Matt climbed down from his upper bunk, pressed his ear to the door, listening.

His eyes wandered to the poster of the hot rock climber. It occurred to him, then, that his year here had begun by hanging one poster in this room—the Dallas Cheerleaders—and would end by taking down its replacement.

It wasn’t just the posters that had changed. Matt was a different person entirely—he was Mustang now—and he could not have done it without William. Big-headed William with his popsicle stick body, Tallulah Bankhead’s wit, and Gandhi’s wisdom. (Or was it Gotti’s?)

Foolish William, who couldn’t get over Colton Langley, who might as well still be wearing the guy’s promise ring.

Colton Langley. There was a name that kept resurfacing like a greasy zit.

Colton’s A-list lawyers had reached a plea agreement with the district attorney, whose rape case against their client hinged on Bella’s testimony—and she wasn’t talking. In the end, absent a victim, the D.A.’s case was just a titillating story of a naked drunk guy and a drag queen.
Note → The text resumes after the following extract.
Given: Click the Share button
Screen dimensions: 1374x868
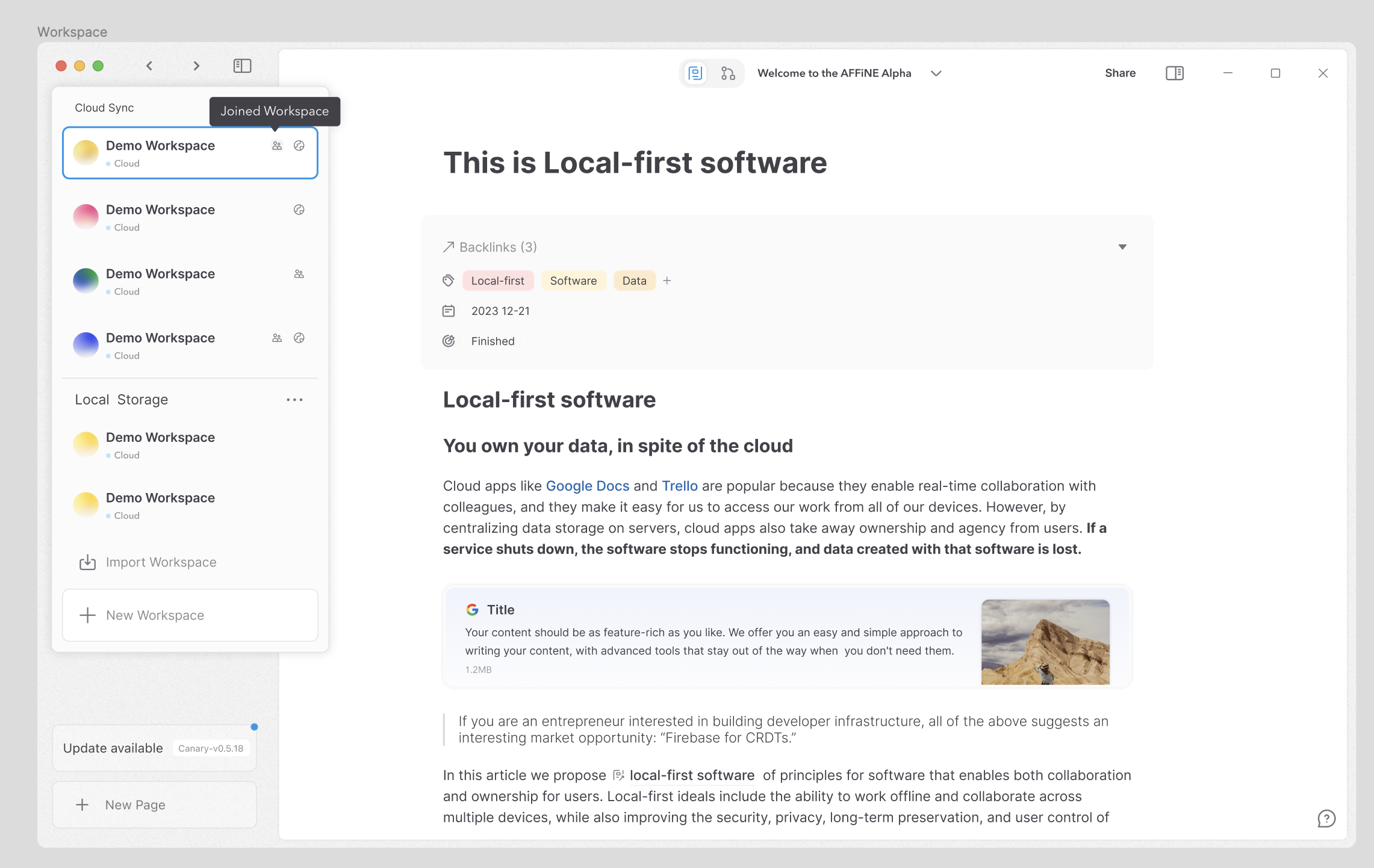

So, Colton had pled guilty to public intoxication and indecency. Got slapped with a $10,000 fine and a one-year suspended sentence. Two hundred hours of community service. Assuming he kept his nose clean for the next twelve months, he’d never see the inside of a jail.

But he’d never return to MCU. He was persona non-grata there, having committed the unforgiveable sin of endangering the administration’s cash flow.

He’d never hold public office either. (That photo of him and Bella would follow him for the rest of his life.) He couldn’t get elected dog catcher in Catville, which was poetic justice—his dreams crushed with the same cruelty he had meted out to others.

Colton was in exile in Weatherford, which, Matt guessed, was where William would be spending his summer.

Matt would spend his—or a good part of it at least—tracking Jeremiah Quince by day, cuddling and huddling in a tent with Adam by night. That last part was the “with benefits” part of their adventure.

Adam had inked his deal with MCU’s lawyers, accepted their money, and promptly signed $60,000 of it over to his father—just to buy the man’s silence that his own son was ass-boy—and roommate—to the incoming SGA president.

Matt heard the whispered voices again—on the other side of his door. Froze.

Person #1: “Is Mustang even awake?”

Person #2: “Do you think I’d be standing here if he were?”

Person #1: “Wake him up, dude! The guys won’t wait around all morning.”

Person #2: “Fine. Tell everyone to get ready.”

Person #1: “They’ve been ready for the last half hour!”

There was a soft tapping at Matt’s door.

He counted to twenty, then opened it.

There stood Seth, tall and gangly in all his red-headed glory. He was naked, but for the towel slung over his shoulder—the official going-to-the-shower attire for their floor of the dorm. Grinning like a cheshire cat. He was Person #2.

Matt scanned the hall behind Seth. Person #1 was nowhere in sight. Neither was anyone else. From what he had just heard, the rest of the guys were waiting for him. Where were they waiting? The showers? What did they want?

“I’m not interrupting anything, am I?” Seth asked. “Choking the chicken one last time before heading home for the summer?”